= Ejercicio A =
Resuma en dos oraciones el artículo sobre Pere Aragonès que figura a continuación.
= Ejercicio B =
Según el artículo sobre Pere Aragonès que aparece más abajo, ¿de qué partido sería el primer presidente de la Generalitat en 80 años?
= Ejercicio C =
De acuerdo con el artículo sobre Pere Aragonès incluido a continuación, explique por qué se considera que su perfil es adecuado en el momento actual.

Pere y los lobos / No somos tontos (del todo)

18/02/2021
3 min

Pere y los lobos

El pasado domingo Pere Aragonès hizo el mejor discurso de la noche electoral. Acertó el tono y el mensaje. Pocas veces, detrás de un atril caliente por las urnas, habíamos sentido una argumentación tan racional y preparada. Sin haber sido el candidato más votado, sabía que la aritmética parlamentaria lo llevaría a ser el primer presidente de la Generalitat de ERC en 80 años. Sabía, también, que el independentismo había acumulado más escaños que nunca en la mayoría en el Parlament. Con esta fuerza, Aragonès marcó lo que sería la agenda de las próximas semanas y los hitos de gobierno a medio plazo. No parecía que hablara el vicepresidente en funciones de presidente de un gobierno en funciones, sino que ya se había puesto en el papel de muy honorable presidente in pectore. Forma parte de su talante, cartesiano, aseado, de ir por trabajo. Es un buen perfil ahora que el país necesitará, como mínimo, una legislatura entera para reconstruirlo todo, después de la devastación económica, social y moral a la cual nos ha abocado una pandemia que todavía vivirá más oleadas. Sin dejar de hacer camino hacia la independencia y trabajando para que se pueda celebrar un referéndum de autodeterminación con todas las de la ley, la prioridad actual es salir de esta pesadilla de la mejor manera posible. Por eso hace falta un buen gobierno. Efectivo, con mucha más gestión que gesticulación, que nos represente y que no nos avergüence. Aragonés, si es investido presidente, tendrá que poder elegir sus consejeros, pedirles fidelidad y tener la capacidad para cesarlos si jamás pierde la confianza en ellos. Mal iremos si cada partido de gobierno vuelve a poner sus nombres en la mesa del ejecutivo y los convierte en intocables. Nos merecemos un gobierno que trabaje por el país, obsesivamente, al margen de las siglas. Si los partidos vuelven a devorar al gobierno, nos quedaremos sin Catalunya. Ni dentro ni fuera de España.

= Sección de datos =

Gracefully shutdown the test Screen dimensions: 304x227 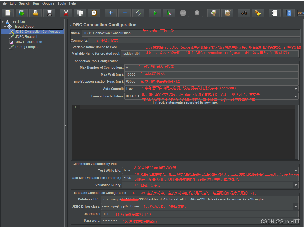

= Respuesta A =
En el discurso de la noche electoral, Pere Aragonès, consciente de que la aritmética parlamentaria lo llevaría a ser el primer presidente de la Generalitat de ERC en 80 años, marcó la agenda de las próximas semanas y los hitos de gobierno a medio plazo. El artículo sostiene que, tras la devastación causada por la pandemia, hace falta un gobierno efectivo en el que Aragonès, si es investido, pueda elegir a sus consejeros y cesarlos sin que los partidos los conviertan en intocables.

= Respuesta B =
De ERC.

= Respuesta C =
Su talante cartesiano, aseado y de ir por trabajo se considera un buen perfil porque el país necesitará, como mínimo, una legislatura entera para reconstruirlo todo después de la devastación económica, social y moral causada por la pandemia.